At any moment, wherever we are, we are hearing; but we are not always listening. Sounds unavoidably communicate all kinds of information about the world around us, but only when we treat sounds as music do we realise their inherent aesthetic value. This sense of the potential beauty of sound can be heightened, or at least brought to attention, by the act of making objects sound, whether or not they were intended as ‘instruments’. The central idea of this piece is the participation of the entire audience in the quasi-alchemical process of transforming raw sound into music: creating form out of matter. The five ‘audience instruments’ have been chosen for their ability to produce rich and strange global textures from relatively simple playing techniques.

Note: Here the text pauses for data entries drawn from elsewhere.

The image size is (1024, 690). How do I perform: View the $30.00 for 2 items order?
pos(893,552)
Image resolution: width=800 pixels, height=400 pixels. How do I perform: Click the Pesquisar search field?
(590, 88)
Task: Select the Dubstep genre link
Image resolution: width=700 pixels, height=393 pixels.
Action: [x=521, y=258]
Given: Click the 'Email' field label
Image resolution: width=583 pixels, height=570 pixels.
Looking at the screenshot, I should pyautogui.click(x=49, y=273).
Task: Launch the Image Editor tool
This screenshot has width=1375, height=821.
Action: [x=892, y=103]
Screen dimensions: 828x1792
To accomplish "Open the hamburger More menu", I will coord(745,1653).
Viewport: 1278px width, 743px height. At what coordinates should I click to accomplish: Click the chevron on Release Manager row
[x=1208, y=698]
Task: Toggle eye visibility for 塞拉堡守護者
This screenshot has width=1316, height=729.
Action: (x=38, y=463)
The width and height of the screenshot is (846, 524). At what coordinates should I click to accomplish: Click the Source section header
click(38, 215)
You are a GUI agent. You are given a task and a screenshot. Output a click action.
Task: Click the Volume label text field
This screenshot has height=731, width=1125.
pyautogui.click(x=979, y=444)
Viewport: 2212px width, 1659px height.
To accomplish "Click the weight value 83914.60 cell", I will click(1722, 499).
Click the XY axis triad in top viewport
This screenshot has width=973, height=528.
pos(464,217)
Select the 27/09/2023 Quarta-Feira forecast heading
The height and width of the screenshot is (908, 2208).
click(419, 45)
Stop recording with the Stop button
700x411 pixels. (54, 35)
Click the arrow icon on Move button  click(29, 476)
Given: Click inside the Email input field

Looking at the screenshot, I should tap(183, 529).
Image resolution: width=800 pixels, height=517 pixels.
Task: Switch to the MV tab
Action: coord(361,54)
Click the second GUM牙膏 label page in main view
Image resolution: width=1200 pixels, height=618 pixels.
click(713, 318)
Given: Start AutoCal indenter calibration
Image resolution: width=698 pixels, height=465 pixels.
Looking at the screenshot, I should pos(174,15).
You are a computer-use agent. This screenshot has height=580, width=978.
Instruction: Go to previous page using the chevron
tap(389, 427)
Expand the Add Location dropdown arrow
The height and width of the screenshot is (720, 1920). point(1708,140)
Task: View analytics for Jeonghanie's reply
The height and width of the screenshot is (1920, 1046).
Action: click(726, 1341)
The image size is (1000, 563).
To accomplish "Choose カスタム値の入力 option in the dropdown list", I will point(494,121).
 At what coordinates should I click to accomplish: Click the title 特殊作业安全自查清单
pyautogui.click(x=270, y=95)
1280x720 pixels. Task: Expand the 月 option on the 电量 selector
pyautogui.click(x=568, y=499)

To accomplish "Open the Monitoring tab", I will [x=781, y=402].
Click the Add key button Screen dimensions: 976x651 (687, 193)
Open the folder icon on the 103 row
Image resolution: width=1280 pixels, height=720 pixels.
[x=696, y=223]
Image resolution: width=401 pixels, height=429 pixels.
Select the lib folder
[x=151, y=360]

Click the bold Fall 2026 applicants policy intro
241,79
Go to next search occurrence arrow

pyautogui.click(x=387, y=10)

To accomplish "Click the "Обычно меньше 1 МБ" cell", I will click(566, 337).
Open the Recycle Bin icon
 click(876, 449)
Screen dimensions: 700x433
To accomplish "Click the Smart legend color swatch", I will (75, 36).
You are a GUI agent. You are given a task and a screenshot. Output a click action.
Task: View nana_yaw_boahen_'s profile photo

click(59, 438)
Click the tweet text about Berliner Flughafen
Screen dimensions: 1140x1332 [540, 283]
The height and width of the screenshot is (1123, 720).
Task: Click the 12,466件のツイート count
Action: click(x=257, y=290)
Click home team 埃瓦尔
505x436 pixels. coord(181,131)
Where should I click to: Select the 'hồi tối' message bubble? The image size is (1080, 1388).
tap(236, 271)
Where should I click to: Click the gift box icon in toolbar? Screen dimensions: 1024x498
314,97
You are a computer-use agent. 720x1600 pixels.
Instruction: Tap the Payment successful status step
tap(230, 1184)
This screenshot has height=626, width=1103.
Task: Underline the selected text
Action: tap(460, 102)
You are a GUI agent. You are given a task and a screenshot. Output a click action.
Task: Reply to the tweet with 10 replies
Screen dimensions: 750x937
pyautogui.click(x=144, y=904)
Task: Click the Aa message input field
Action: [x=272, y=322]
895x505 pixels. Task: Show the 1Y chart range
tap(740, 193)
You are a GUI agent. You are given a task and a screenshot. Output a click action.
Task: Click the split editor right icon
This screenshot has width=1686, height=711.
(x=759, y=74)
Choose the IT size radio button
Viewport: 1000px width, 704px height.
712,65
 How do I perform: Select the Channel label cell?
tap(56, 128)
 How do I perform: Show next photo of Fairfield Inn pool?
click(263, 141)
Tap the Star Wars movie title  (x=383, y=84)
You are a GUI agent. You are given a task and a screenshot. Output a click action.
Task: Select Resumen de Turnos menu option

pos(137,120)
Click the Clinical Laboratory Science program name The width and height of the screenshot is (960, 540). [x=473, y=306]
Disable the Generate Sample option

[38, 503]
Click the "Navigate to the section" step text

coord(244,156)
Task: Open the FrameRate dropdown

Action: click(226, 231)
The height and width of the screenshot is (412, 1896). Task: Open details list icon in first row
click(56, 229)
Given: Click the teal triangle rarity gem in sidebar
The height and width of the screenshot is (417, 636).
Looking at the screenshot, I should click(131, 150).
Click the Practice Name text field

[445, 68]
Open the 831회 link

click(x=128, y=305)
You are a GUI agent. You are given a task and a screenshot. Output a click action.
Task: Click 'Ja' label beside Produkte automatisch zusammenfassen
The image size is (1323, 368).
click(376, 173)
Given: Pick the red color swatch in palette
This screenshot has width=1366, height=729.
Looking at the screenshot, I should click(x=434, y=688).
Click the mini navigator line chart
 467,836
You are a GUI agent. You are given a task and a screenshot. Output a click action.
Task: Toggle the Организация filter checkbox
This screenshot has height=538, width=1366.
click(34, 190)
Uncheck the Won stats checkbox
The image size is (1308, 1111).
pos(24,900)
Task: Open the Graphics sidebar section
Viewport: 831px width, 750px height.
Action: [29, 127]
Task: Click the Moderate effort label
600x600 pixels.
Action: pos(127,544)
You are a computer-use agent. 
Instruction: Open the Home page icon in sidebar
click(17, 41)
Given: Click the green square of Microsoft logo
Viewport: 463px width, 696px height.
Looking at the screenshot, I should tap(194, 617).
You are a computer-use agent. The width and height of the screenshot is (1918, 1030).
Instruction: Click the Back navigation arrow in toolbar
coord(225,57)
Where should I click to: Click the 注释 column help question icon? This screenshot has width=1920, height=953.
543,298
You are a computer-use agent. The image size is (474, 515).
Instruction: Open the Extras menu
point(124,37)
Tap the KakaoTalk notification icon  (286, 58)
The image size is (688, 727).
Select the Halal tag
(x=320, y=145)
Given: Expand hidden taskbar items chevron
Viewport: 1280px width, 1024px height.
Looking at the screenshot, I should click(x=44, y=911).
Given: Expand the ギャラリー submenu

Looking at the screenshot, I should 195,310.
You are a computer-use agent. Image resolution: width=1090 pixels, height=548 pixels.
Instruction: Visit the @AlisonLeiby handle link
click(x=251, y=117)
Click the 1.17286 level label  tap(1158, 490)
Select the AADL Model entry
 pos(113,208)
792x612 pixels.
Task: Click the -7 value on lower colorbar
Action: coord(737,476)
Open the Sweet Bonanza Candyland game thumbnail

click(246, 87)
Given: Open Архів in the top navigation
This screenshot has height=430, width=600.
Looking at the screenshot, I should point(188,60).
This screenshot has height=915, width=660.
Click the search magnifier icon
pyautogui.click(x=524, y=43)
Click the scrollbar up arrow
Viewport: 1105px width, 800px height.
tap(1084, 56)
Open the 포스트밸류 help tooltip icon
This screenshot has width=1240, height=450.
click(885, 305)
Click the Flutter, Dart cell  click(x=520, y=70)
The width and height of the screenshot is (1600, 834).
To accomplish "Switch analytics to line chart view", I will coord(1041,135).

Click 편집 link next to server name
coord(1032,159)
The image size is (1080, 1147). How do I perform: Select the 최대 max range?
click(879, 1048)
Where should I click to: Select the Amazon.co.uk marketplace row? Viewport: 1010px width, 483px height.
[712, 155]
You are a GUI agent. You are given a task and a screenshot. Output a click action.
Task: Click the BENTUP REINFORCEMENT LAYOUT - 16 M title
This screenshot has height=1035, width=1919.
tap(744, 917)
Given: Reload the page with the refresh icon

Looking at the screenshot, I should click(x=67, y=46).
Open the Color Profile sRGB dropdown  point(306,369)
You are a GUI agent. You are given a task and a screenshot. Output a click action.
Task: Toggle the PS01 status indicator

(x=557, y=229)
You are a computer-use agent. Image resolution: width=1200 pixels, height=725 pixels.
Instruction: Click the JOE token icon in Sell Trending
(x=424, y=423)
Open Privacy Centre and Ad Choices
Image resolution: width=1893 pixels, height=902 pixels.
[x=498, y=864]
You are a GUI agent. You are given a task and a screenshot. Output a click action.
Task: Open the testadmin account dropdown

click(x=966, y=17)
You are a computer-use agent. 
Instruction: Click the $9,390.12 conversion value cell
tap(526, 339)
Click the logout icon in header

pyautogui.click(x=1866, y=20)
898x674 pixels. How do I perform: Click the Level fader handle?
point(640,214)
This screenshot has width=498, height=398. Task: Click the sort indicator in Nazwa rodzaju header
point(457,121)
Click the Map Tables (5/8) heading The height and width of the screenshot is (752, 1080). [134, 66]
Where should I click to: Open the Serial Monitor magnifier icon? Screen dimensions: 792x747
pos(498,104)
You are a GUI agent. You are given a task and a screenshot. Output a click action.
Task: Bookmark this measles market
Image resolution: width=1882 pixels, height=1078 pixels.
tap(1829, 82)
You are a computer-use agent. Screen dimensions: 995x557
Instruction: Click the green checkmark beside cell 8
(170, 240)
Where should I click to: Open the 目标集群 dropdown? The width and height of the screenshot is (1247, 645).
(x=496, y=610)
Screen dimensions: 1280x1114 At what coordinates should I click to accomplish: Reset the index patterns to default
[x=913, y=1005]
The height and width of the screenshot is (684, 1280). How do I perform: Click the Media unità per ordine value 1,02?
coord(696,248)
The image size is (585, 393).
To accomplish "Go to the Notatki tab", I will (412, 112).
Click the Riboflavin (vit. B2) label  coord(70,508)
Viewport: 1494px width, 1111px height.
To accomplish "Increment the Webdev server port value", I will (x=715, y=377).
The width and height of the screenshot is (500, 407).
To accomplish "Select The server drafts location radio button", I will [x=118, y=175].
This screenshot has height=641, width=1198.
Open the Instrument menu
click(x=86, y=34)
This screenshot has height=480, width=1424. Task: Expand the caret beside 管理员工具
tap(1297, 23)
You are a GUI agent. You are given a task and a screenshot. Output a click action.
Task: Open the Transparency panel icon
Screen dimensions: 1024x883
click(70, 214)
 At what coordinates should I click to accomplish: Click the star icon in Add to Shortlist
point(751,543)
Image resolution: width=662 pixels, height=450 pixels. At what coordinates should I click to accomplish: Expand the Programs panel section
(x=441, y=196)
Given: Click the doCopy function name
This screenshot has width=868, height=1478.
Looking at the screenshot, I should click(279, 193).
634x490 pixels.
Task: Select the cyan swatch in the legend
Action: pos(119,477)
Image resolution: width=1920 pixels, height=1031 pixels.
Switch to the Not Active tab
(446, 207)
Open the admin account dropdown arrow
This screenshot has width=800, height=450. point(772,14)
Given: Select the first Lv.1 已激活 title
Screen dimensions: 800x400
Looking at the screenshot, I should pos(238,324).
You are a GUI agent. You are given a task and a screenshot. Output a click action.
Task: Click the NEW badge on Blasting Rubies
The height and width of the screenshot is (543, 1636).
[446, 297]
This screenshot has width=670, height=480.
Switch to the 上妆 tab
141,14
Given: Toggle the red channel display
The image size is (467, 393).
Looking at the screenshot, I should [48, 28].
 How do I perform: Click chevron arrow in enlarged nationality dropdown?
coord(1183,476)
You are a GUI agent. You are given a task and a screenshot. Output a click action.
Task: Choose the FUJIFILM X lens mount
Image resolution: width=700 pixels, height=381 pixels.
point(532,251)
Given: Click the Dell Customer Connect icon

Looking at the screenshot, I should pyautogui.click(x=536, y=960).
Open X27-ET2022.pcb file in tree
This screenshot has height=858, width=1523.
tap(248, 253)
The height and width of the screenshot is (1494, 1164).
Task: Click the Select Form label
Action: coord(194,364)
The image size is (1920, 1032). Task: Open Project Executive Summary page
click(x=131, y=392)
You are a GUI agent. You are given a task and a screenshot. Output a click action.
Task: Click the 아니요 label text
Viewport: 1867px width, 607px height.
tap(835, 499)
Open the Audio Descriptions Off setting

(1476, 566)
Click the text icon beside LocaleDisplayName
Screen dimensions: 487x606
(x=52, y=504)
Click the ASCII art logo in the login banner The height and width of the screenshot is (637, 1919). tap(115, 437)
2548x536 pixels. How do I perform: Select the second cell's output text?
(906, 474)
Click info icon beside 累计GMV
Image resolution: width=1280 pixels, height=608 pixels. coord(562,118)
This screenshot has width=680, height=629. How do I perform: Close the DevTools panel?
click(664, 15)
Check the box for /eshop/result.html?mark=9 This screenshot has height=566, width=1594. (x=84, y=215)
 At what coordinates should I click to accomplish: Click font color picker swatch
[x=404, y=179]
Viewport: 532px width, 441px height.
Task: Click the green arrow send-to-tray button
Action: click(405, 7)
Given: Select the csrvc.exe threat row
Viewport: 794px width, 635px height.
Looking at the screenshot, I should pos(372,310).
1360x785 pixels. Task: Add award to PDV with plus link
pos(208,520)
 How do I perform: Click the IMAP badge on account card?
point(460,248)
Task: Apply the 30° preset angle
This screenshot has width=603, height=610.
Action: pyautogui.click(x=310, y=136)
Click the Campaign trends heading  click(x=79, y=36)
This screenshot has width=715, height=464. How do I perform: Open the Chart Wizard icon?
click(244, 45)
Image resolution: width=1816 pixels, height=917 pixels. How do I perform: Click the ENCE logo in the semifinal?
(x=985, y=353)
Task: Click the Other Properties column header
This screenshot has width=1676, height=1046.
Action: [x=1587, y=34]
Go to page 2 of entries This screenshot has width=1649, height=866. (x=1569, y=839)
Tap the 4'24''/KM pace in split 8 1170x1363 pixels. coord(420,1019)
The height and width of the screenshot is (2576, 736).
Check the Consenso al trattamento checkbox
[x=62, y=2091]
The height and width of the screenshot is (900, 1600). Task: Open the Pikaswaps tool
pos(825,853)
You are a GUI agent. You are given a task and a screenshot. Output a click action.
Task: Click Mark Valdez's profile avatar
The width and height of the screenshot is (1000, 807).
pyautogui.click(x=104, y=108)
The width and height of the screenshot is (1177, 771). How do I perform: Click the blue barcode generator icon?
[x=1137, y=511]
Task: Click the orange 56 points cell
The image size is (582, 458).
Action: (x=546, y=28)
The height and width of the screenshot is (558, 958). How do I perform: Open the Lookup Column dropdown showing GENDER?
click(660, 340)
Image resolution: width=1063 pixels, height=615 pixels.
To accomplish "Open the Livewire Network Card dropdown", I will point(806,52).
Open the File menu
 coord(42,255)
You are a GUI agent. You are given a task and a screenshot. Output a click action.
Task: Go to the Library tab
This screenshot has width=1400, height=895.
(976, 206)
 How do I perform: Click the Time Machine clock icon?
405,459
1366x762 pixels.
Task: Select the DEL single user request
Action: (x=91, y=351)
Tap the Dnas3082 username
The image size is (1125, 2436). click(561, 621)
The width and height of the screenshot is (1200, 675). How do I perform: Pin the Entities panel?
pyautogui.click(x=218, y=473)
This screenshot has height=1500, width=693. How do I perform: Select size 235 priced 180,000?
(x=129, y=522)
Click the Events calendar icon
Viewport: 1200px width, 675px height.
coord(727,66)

Sometimes these textures define the musical foreground, allowing every individual to focus-in on their own contribution to the aliveness of the moment; at other times they become a background for the activity of the ensemble soloists, inviting an experience of the inevitable tension that arises between listening-to and playing different things simultaneously. In one of the preparatory workshops for the piece a participant asked “what are we supposed to listen for?”. A pertinent question, but one to which there is no absolute answer, except maybe that we should all, at all times, be as attentive as possible to the relationship between our individual action and our surrounding environment: in music as in life. In this way, the aesthetic bleeds into the ethical.
(Christian Mason)
Bibliography:
Whittall, Arnold: Questioning the Sound: the Music of Christian Mason, in: The Musical Times 161 (Summer 2017), pp. 85-99.